3) The 61.8% rule is, any market that holds 61.8% should go 61.8% of where it just came from. Usual happens when a market is directionless, or in a consolidation period.
4) The 78.6% rule is, any market that holds 78.6% should go 78.6% of where it just came from. This is also where a lot of Bull markets end and start.
In today's example we will look at the long and short term view using the ONE44 Fibonacci rules and guidelines.
Starting with the long term, the low back in July hit the long term swing point, this was 38.2% of the contract high and low. With it being 38.2% the target on a rally from there was new highs. This was accomplished on 8/13/21. Before this high was made there was one other shorter term 38.2% level that held on 7/26/21, this also sent it to a new high for the move, as it should to keep the trend positive. The new contract high on 8/13/21 reset the long term swing point, bringing it up to 626.00. This is the level that would have to be taken out to turn the long term trend negative. Any break that holds 23.6% of that same move at 687.50 keeps the trend extremely positive.
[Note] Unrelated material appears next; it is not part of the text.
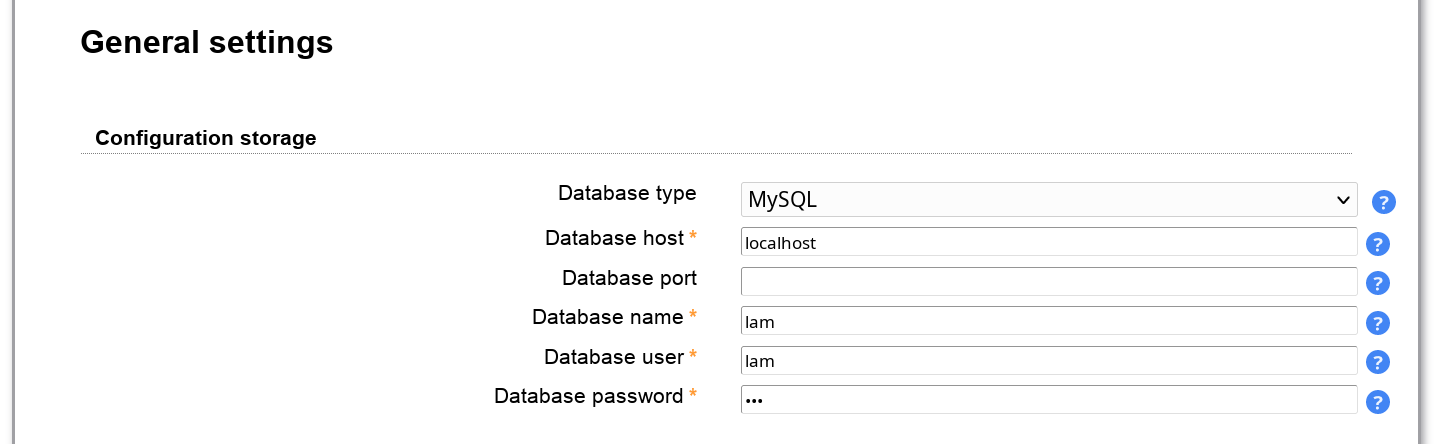
Task: Open the Database user help icon
Action: point(1378,362)
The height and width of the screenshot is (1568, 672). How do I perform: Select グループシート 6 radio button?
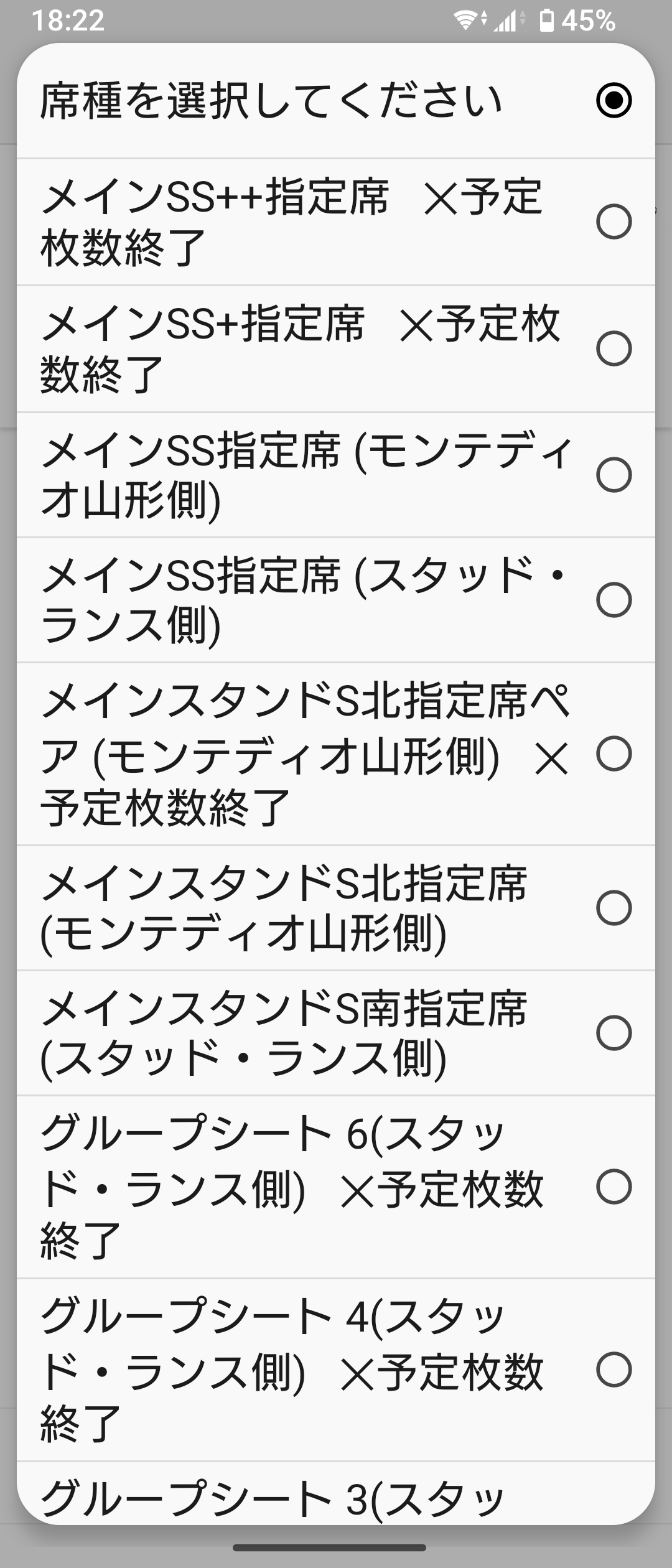pos(614,1187)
In the short term we will start up at the contract high on 8/13/21. It is the highlighted area on the hourly chart. The first setback after the new high hit 23.6% back to the 38.2% retracement on 8/6/21. The target on a rally from 23.6% is the same as from 38.2% and this is new highs. The failure to make a new high came at 78.6%, as you know from the rule above, this is where a lot of Bull runs end. This is the short term view and rules and guidelines are the exact same as the long term. The first rally after the break from the new contract high hit 38.2% at 755.00 on the 18th. The break from there took it to new lows as expected, if it's going to continue the current trend and just above 38.2% to the low on July 9th. The rally from there fell short of 38.2% back to the contract high and the new hit 38.2% back to the July 9th low.The rally from 38.2% should take us to new highs, however this is why we always say you have to watch all the retracements on any move. The rally from 38.2% at 722.00 could only get to 38.2% of the move down at 744.00 keeping the short term negative and a new low followed. The next rally after the new low fell short of 38.2% at 735.00 and again a new low followed.
There is a combination of retracements that can turn this market back up between 687.00 and 682.00, the first is 23.6% back to the contract low and the second is 61.8% back to the 7/9/21 low. Holding this area keeps the long term trend very positive and our long term target is 960.00. In the short term it will have to take out 38.2% back to the high to turn the short term positive, currently this level is 729.00.